Collected data entries:
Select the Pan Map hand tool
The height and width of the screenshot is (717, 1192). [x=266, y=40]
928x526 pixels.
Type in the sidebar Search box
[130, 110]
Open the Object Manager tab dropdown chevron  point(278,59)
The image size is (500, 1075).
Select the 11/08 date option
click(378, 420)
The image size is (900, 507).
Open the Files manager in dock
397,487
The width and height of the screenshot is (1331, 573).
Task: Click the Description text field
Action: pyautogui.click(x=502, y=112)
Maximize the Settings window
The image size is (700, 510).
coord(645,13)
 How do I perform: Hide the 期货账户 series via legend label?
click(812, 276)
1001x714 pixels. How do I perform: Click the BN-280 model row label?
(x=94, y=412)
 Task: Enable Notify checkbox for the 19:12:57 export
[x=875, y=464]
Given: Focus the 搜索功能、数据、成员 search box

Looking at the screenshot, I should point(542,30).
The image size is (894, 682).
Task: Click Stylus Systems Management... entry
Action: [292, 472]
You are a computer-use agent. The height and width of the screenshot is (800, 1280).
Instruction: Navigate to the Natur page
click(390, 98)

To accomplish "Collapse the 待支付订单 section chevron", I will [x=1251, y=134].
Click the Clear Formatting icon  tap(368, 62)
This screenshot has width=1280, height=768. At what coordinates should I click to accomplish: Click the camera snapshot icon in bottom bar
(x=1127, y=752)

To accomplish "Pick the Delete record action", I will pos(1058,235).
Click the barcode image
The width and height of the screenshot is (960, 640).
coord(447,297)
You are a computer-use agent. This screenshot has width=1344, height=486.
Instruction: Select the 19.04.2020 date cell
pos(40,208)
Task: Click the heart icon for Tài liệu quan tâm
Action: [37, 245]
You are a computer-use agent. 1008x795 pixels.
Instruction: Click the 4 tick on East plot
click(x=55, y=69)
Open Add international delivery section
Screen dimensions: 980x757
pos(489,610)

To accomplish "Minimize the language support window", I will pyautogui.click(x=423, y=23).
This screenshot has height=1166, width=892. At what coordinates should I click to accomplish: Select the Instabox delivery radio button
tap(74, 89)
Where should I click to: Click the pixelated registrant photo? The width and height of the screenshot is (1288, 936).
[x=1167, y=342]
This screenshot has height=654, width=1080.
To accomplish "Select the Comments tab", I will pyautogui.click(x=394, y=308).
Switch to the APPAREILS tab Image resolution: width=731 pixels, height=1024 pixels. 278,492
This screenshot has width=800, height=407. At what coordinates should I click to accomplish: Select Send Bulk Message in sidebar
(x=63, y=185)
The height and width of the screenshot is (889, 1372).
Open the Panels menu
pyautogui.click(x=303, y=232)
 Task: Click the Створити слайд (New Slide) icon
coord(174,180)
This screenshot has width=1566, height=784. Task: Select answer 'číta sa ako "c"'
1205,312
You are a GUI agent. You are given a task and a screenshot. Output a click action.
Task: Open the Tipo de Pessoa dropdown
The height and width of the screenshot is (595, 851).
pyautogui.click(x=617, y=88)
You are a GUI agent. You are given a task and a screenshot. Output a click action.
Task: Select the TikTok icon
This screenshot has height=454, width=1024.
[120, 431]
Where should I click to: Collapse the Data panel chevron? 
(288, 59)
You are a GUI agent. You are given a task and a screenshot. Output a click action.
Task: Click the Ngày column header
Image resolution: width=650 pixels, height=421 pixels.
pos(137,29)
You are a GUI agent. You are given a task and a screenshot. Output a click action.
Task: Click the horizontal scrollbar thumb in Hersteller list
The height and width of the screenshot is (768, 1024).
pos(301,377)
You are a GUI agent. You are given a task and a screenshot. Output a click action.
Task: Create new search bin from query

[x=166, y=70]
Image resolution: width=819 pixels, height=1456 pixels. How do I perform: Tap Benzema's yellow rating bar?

Task to complete
Reproduce, exactly as they stand in the data above, the lines from the one that holds "The width and height of the screenshot is (960, 640)." to the one that holds "You are a computer-use agent. 1008x795", inclusive.

Problem solution
The width and height of the screenshot is (960, 640).
coord(447,297)
You are a computer-use agent. This screenshot has width=1344, height=486.
Instruction: Select the 19.04.2020 date cell
pos(40,208)
Task: Click the heart icon for Tài liệu quan tâm
Action: [37, 245]
You are a computer-use agent. 1008x795 pixels.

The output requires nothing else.